That's not the problem, though. The freeing loop starts with walker identical to words, so it first attempts to free words[0][0] (which is fine and works), then attempts to free words[0] (which is fine and works), then attempts to free words (which is fine and works but means you can no longer access any other words[i] for any value of i—i.e., a "storage leak"). Then it increments walker, making it more or less equivalent to &words[1]; but words has already been free()d.
Instead of using walker here, I'd use a loop with some integer i:
for (i = 0; words[i] != NULL; i++) {
free(words[i][0]);
free(words[i]);
}
free(words);
I'd also recommending removing all the casts on malloc() and calloc() return values. If you get compiler warnings after doing this, they usually mean one of two things:
you've forgotten to #include <stdlib.h>, or
you're invoking a C++ compiler on your C code.
The latter sometimes works but is a recipe for misery: good C code is bad C++ code and good C++ code is not C code. :-)
Edit: PS: I missed the off-by-one lengthOfResult that #David RF caught.

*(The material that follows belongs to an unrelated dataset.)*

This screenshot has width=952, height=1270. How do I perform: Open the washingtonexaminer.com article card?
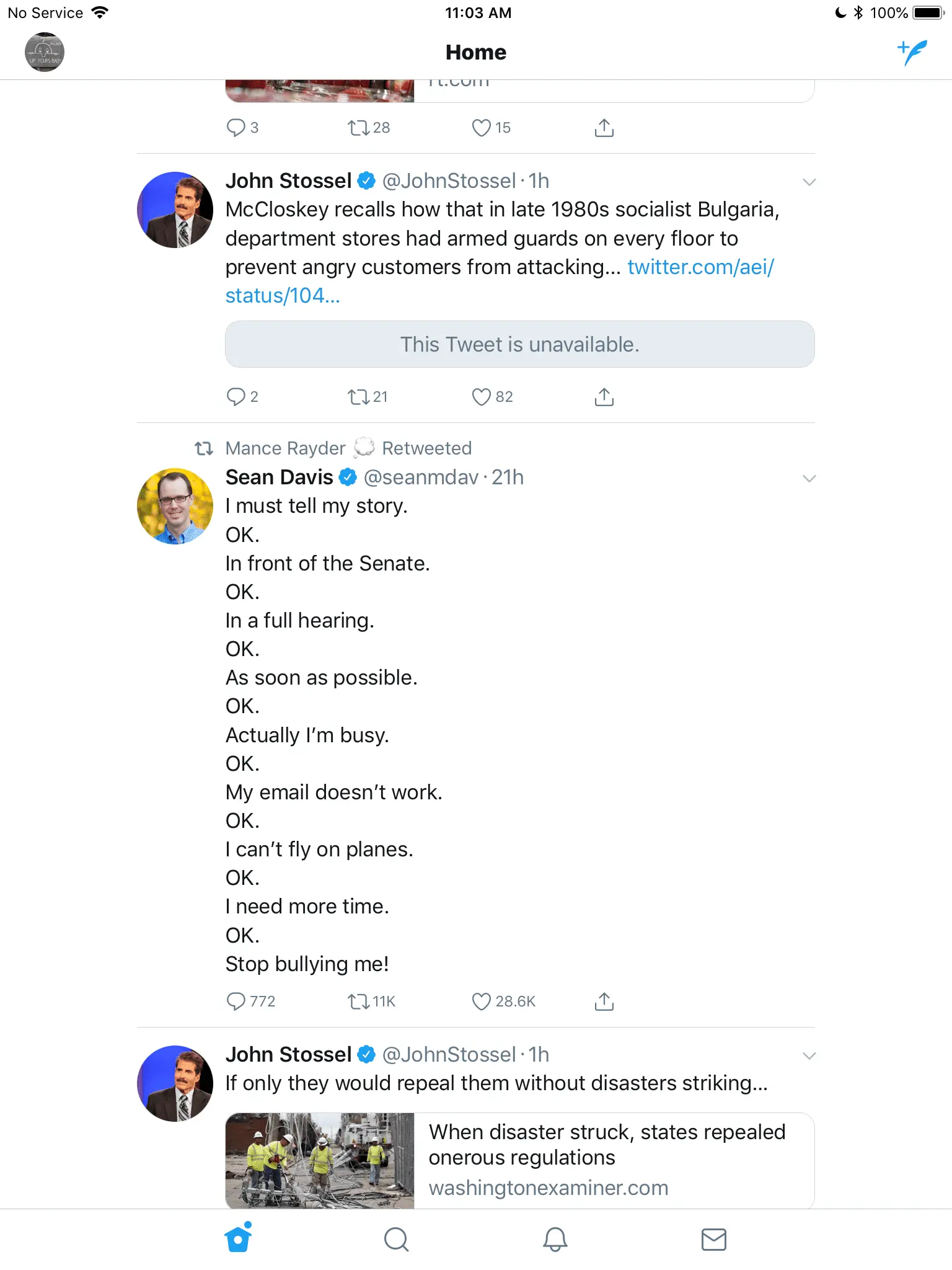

int lengthOfResult = length + count + (count * 2);
must be
int lengthOfResult = length + count + (count * 2) + 1; /* + 1 for final '\0' */
while (walker != NULL && *walker != NULL){
free(**walker);
free(*walker);
/* free(walker); Don't do this, you still need walker */
walker++;
}
free(words); /* Now */
And you have a leak:
int main(void)
{
...
free(result); /* You have to free the return of translateSentence() */
return 0;
}
In this code:
while (walker != NULL && *walker != NULL){
free(**walker);
free(*walker);
free(walker);
walker++;
}
You need to check that **walker is not NULL before freeing it.
Also - when you compute the length of memory you need to return the string, you are one byte short because you copy each word PLUS A SPACE (including a space after the last word) PLUS THE TERMINATING \0. In other words, when you copy your result into the bigLatinSentence, you will overwrite some memory that isn't yours. Sometimes you get away with that, and sometimes you don't...
Wow, so I was intrigued by this, and it took me a while to figure out.
Now that I figured it out, I feel dumb.
What I noticed from running under gdb is that the thing failed on the second run through the loop on the line
free(walker);
Now why would that be so. This is where I feel dumb for not seeing it right away. When you run that line, the first time, the whole array of char*** pointers at words (aka walker on the first run through) on the second run through, when your run that line, you're trying to free already freed memory.
So it should be:
while (walker != NULL && *walker != NULL){
free(**walker);
free(*walker);
walker++;
}
free(words);
Edit:
I also want to note that you don't have to cast from void * in C.
So when you call malloc, you don't need the (char *) in there.